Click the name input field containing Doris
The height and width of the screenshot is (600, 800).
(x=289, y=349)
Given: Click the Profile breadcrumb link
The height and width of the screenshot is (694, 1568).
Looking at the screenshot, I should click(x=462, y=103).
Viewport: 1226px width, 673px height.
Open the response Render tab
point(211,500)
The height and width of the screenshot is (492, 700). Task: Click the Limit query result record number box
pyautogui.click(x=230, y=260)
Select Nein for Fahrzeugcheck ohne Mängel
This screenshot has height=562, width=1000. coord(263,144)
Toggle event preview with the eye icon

◆ ◆ ◆ ◆ ◆

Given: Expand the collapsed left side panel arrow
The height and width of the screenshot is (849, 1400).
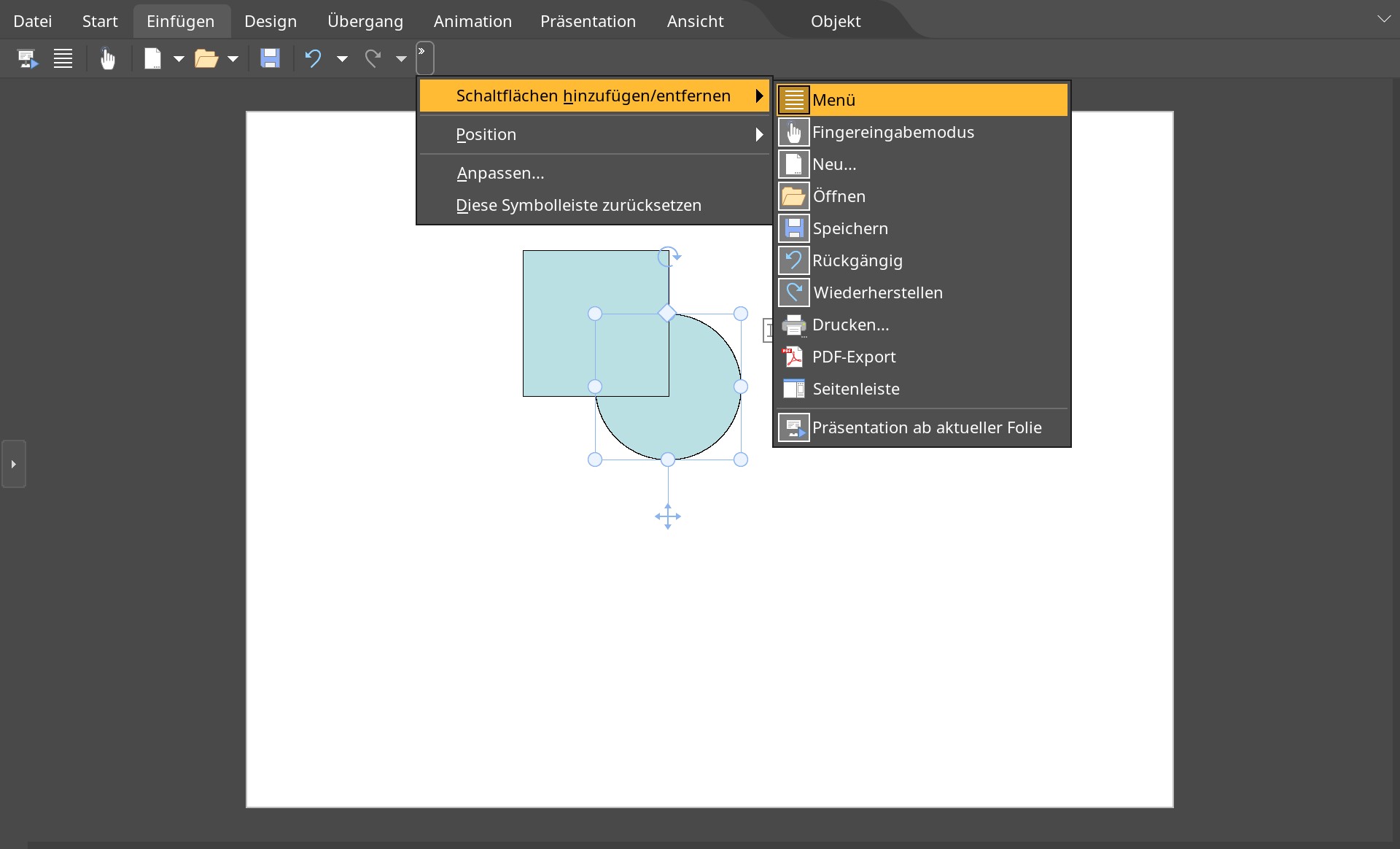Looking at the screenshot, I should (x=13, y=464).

◆ ◆ ◆ ◆ ◆

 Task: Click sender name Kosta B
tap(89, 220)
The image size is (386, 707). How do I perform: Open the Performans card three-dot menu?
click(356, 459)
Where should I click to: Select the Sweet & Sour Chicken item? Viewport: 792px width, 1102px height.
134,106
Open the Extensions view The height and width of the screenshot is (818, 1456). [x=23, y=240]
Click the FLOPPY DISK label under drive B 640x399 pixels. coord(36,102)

◆ ◆ ◆ ◆ ◆

**Problem requirements**.
Recast the records above as a JSON list of strings, with one string per line and blank lines left out, beginning with the line containing "Click the name input field containing Doris" and continuing through the line containing "Toggle event preview with the eye icon".

**Reply to the exercise**.
[
  "Click the name input field containing Doris",
  "The height and width of the screenshot is (600, 800).",
  "(x=289, y=349)",
  "Given: Click the Profile breadcrumb link",
  "The height and width of the screenshot is (694, 1568).",
  "Looking at the screenshot, I should click(x=462, y=103).",
  "Viewport: 1226px width, 673px height.",
  "Open the response Render tab",
  "point(211,500)",
  "The height and width of the screenshot is (492, 700). Task: Click the Limit query result record number box",
  "pyautogui.click(x=230, y=260)",
  "Select Nein for Fahrzeugcheck ohne Mängel",
  "This screenshot has height=562, width=1000. coord(263,144)",
  "Toggle event preview with the eye icon"
]